L'étrangeté est davantage sonore que visuelle, ce qui peut sembler un paradoxe pour des spectateurs occidentaux. En effet, alors que le théâtre d'ombres évoque l'esthétique de certains dessins animés connus du grand public (par exemple Princes et princesses de Michel Ocelot), les musiques interprétées sur scène sont moins familières. Il est difficile de les rattacher à une époque ou à un lieu précis. Sans être tout à fait perdus, nous sommes en terre méconnue. Néanmoins, loin de paraître incongrue, l'association de la musique et des images fonctionne remarquablement. C'est peut-être le plus surprenant : la rencontre des deux arts est si harmonieuse qu'on en oublie qu'elle n'allait pas de soi. Le dialogue des cultures qui est ainsi initié invite alors à s'interroger sur ce qui définit une identité : ce que nous croyons être un autre peut parfois sembler plus familier que ce que nous pensons être soi.

 

 

Un spectacle pour enfants poétique et ludique

Le spectacle présente plusieurs niveaux de lecture. L'histoire du jeune panda se prête à une lecture métaphorique, avec une dimension écologique. La forme spectaculaire elle-même, entre Orient et Occident, musique ancienne et pratiques contemporaines, invite à une réflexion sur la découverte de l'altérité, qu'elle émane d'étrangers ou de soi. Pour saisir les différents niveaux de lecture, il faut être sensible aux images animées sous nos yeux et aux musiques interprétées sur scène. La compréhension du spectacle peut être intuitive, notamment à l'écoute de mélodies anciennes, qui éveillent la nostalgie étrange d'un monde inconnu.
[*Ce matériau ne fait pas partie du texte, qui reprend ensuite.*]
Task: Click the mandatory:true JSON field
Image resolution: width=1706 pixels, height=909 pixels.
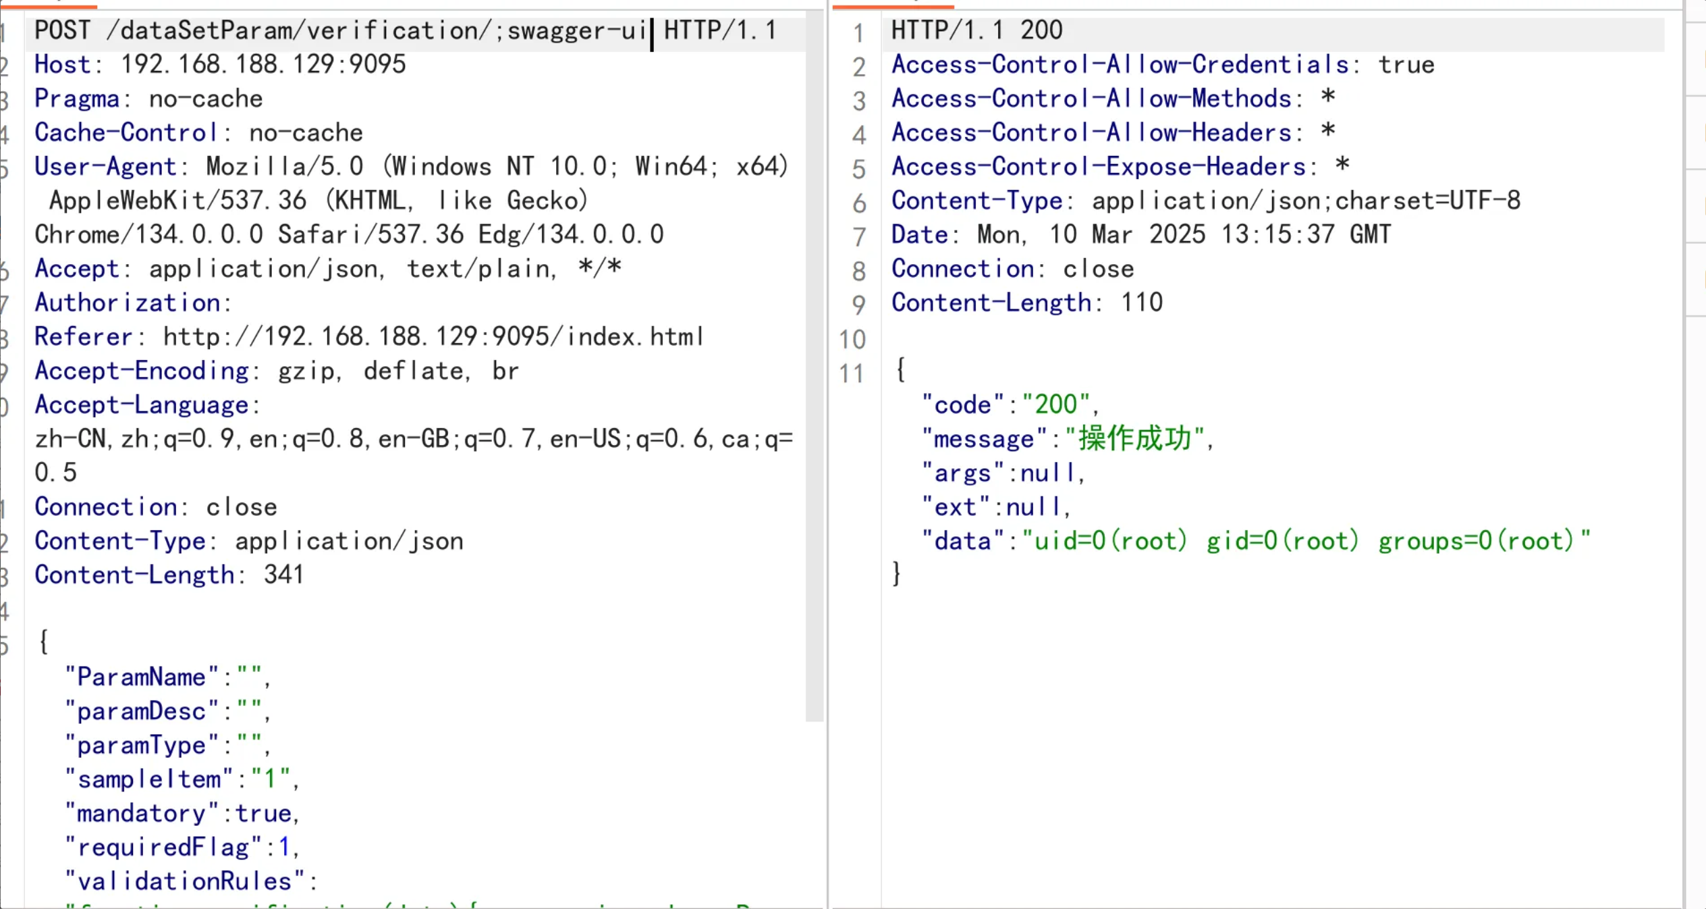Action: click(181, 813)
Si les interprètes s'expriment parfois, en français et en chinois, en assumant une fonction proche de celle d'un chœur, le texte demeure rare. Les personnages s'expriment moins par le langage que par la musique, et ce même quand il s'agit de chant. Ils peuvent aussi être associés à un interprète en particulier, sans que l'association soit systématique ou définitive. Ainsi, il arrive que la soprano dédouble le jeune panda, auquel elle prête ses expressions, son corps et sa voix. Là encore, le spectacle fait preuve d'une théâtralité à la fois poétique et ludique.

Certains passages sont cependant plus difficiles à comprendre. Que représentent par exemple les trois pierres qui apparaissent à différents moments du spectacle ? L'ensemble des interprétations possibles est un peu trop large, cette fois, ce qui ne permet pas d'identifier les pierres de la joie, de la peur et de la vie qu'évoquent les artistes lors de la rencontre qui suit la représentation du 28 octobre. Certes, l'approche rationnelle n'est pas la seule qui permette d'apprécier un spectacle, et celui-ci en particulier, mais il est dommage de trébucher sur quelques pierres dont on ne sait que faire. Cette dernière remarque est cependant le fait d'une spectatrice adulte. Or, À quoi rêvent les pandas ? est bien un spectacle pour enfants : à eux d'en être juges.

 

 

À quoi rêvent les pandas ?, direction artistique et musicale Denis Raisin Dadre (ensemble Doulce Mémoire), direction du théâtre d'ombres Peng Zeke (Théâtre d'ombres du Hunan), mise en scène Vanasay Khamphommala, du 25 au 29 octobre 2017 au Théâtre Claude Lévi-Strauss du musée du quai Branly – Jacques Chirac, à Paris.